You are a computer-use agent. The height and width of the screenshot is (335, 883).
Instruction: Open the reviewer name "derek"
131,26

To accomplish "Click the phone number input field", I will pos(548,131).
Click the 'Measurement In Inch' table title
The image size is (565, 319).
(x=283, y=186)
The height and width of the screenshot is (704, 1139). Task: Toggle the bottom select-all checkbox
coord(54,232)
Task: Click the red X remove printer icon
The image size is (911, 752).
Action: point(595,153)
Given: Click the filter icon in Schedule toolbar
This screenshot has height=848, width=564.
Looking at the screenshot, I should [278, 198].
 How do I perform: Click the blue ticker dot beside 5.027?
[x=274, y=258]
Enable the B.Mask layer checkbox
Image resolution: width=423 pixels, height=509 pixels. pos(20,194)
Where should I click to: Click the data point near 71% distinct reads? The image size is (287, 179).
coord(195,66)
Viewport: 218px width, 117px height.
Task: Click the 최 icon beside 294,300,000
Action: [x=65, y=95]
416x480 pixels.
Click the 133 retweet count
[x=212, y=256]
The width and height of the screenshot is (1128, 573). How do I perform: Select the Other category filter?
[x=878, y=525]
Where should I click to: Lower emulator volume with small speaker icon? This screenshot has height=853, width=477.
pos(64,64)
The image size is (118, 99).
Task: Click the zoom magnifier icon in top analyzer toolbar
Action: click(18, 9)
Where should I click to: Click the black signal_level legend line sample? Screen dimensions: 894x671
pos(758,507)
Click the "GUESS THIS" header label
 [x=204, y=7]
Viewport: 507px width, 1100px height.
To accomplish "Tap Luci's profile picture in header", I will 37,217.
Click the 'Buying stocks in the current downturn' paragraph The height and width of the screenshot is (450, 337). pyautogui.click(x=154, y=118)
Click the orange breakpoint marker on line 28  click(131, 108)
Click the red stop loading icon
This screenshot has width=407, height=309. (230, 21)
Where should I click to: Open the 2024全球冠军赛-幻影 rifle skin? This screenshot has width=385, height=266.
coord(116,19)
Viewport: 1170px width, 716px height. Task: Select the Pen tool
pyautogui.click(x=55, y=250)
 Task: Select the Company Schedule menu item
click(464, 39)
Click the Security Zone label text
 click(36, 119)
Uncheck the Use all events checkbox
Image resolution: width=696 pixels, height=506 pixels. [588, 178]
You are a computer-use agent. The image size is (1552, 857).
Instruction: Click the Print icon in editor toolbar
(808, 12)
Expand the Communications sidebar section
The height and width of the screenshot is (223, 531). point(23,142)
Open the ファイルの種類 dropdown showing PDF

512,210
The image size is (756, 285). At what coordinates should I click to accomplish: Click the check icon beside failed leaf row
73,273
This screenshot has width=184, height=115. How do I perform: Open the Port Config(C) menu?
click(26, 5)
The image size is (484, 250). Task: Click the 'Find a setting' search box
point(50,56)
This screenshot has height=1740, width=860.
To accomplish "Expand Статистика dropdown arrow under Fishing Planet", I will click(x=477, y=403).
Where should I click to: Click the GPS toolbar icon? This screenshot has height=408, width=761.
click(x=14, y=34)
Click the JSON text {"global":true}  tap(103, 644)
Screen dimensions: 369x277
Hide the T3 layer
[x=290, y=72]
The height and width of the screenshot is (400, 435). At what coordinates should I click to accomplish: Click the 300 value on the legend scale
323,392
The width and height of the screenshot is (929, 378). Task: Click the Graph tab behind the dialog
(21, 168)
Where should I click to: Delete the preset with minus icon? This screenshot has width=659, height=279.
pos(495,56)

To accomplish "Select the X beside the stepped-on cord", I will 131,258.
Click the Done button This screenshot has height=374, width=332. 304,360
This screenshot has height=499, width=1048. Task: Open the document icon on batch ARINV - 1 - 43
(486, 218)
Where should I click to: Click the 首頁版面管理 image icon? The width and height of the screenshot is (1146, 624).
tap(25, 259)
_ _ _ _
## PROBLEM DETAILS
Copy everything from the line containing "Click the orange" down to the line containing "pos(495,56)", both of those lines included.

## RESPONSE TO THIS TASK
Click the orange breakpoint marker on line 28  click(131, 108)
Click the red stop loading icon
This screenshot has width=407, height=309. (230, 21)
Where should I click to: Open the 2024全球冠军赛-幻影 rifle skin? This screenshot has width=385, height=266.
coord(116,19)
Viewport: 1170px width, 716px height. Task: Select the Pen tool
pyautogui.click(x=55, y=250)
 Task: Select the Company Schedule menu item
click(464, 39)
Click the Security Zone label text
 click(36, 119)
Uncheck the Use all events checkbox
Image resolution: width=696 pixels, height=506 pixels. [588, 178]
You are a computer-use agent. The image size is (1552, 857).
Instruction: Click the Print icon in editor toolbar
(808, 12)
Expand the Communications sidebar section
The height and width of the screenshot is (223, 531). point(23,142)
Open the ファイルの種類 dropdown showing PDF

512,210
The image size is (756, 285). At what coordinates should I click to accomplish: Click the check icon beside failed leaf row
73,273
This screenshot has width=184, height=115. How do I perform: Open the Port Config(C) menu?
click(26, 5)
The image size is (484, 250). Task: Click the 'Find a setting' search box
point(50,56)
This screenshot has height=1740, width=860.
To accomplish "Expand Статистика dropdown arrow under Fishing Planet", I will click(x=477, y=403).
Where should I click to: Click the GPS toolbar icon? This screenshot has height=408, width=761.
click(x=14, y=34)
Click the JSON text {"global":true}  tap(103, 644)
Screen dimensions: 369x277
Hide the T3 layer
[x=290, y=72]
The height and width of the screenshot is (400, 435). At what coordinates should I click to accomplish: Click the 300 value on the legend scale
323,392
The width and height of the screenshot is (929, 378). Task: Click the Graph tab behind the dialog
(21, 168)
Where should I click to: Delete the preset with minus icon? This screenshot has width=659, height=279.
pos(495,56)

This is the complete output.